4. The use as defined in any one of claim 1 to 3, in association with one or more antifungal agents selected from the group consisting essentially of Amphotericin B, Fluconazole, 5-fluro-cytosine, Ketoconazole, Miconazole, and Intraconazole.
5. Parenteral use in accordance with any one of claims 1 to 4.
6. The use in accordance with claim 5, by bolus injection, by i.v. bolus, by constant infusion or by continuous infusion.
7. The use in accordance with any one of claims 1 to 6, wherein the daily CSF-1 dose is between 0.5 to 10 mg/M2.
8. The use in accordance with any one of claims 1 to 7, wherein the daily CSF-1 dose is between 0.5 and 5 mg/M2.

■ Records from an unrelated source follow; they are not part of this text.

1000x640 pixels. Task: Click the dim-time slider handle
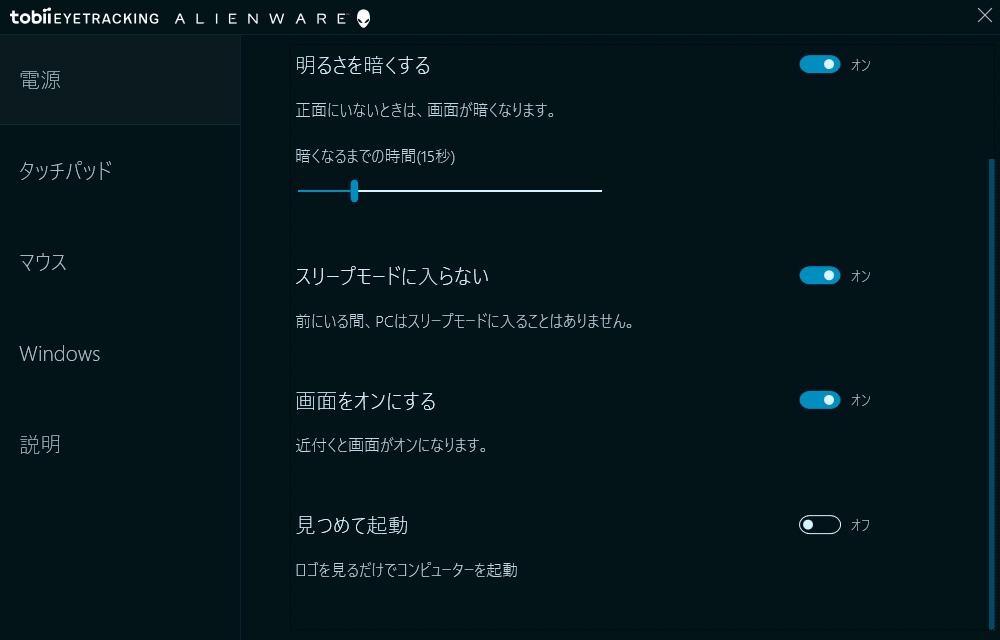[354, 190]
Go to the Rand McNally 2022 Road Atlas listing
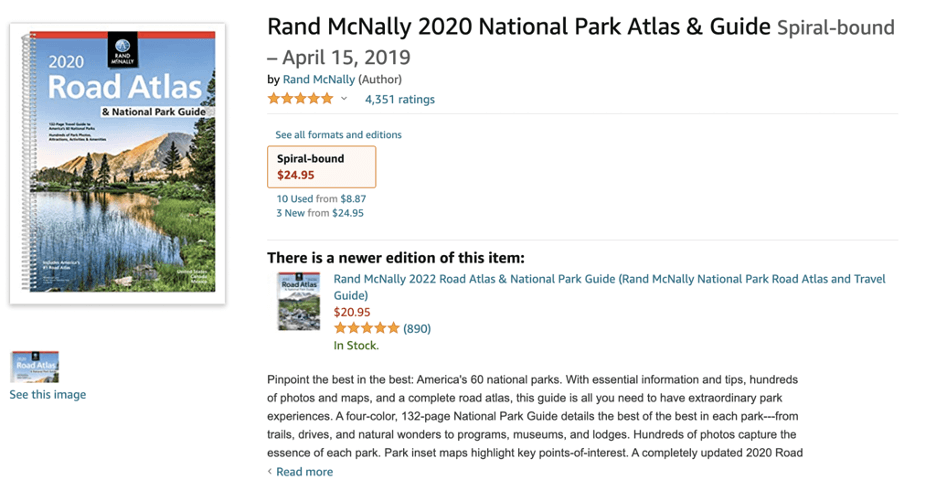 tap(609, 280)
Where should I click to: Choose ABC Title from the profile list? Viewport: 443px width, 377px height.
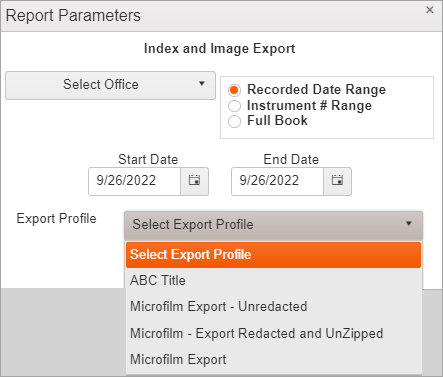pyautogui.click(x=273, y=281)
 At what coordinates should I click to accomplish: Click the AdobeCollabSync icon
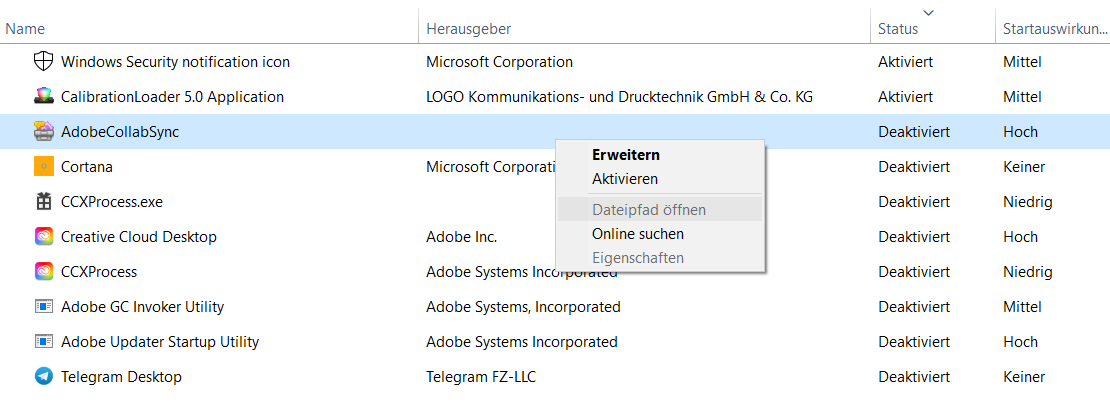(x=43, y=132)
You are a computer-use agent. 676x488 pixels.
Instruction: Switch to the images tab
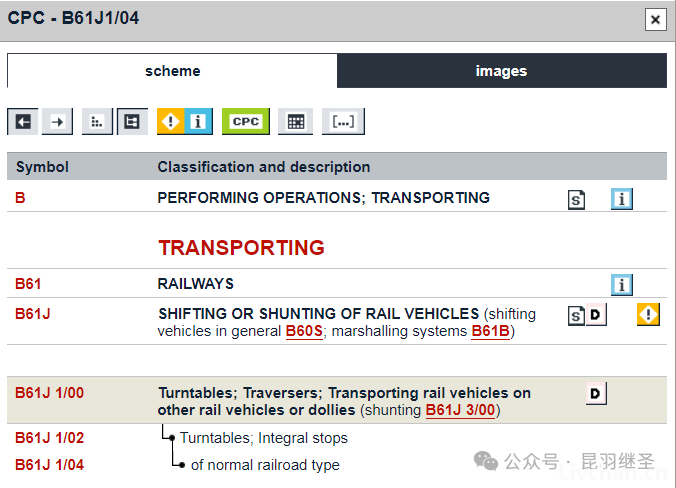tap(502, 71)
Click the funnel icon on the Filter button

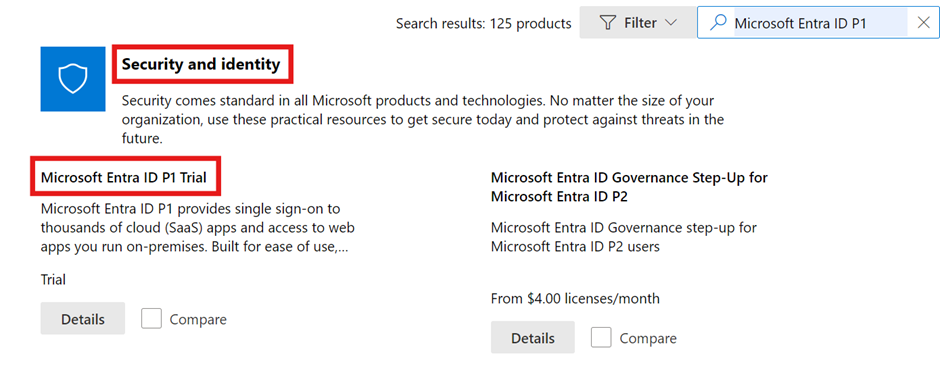click(608, 23)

9. The use in accordance with claim 5, for at least 14 days.
10. The use in accordance with claim 9, for at least 21 days.
11. The use according to any one of claims 1 to 10 in an immunosuppressed individual.
12. The use in accordance with claim 11, wherein the immunosuppressed individual is immunosuppressed due to AIDS or other infection due to a condition selected from the group consisting of a chemical agent that is given with a bone marrow transplant, cancer chemotherapy, burns, and other major trauma.
13. The use according to any one of claims 1 to 10, in a human additionally to mitigate effects of a condition selected from the group consisting of viral infection, bacterial infection, a wound and a tumour burden.
14. The use in accordance with claim 1, wherein the CSF-1 is covalently conjugated to polyethylene glycol.
15. The use in accordance with claim 4, wherein the CSF-1 is covalently conjugated to polyethylene glycol.
16. The use in accordance with claim 1, wherein the CSF-1 is selected from the group consisting of short and long forms.
17. The use in accordance with claim 4, wherein the CSF-1 is selected from the group consisting of short and long forms.
18. The use of an effective amount of colony stimulating factor-1 (CSF-1) at a daily dose of from 0.01 to 10 mg/kg for mitigation of a susceptible fungal infection in a human.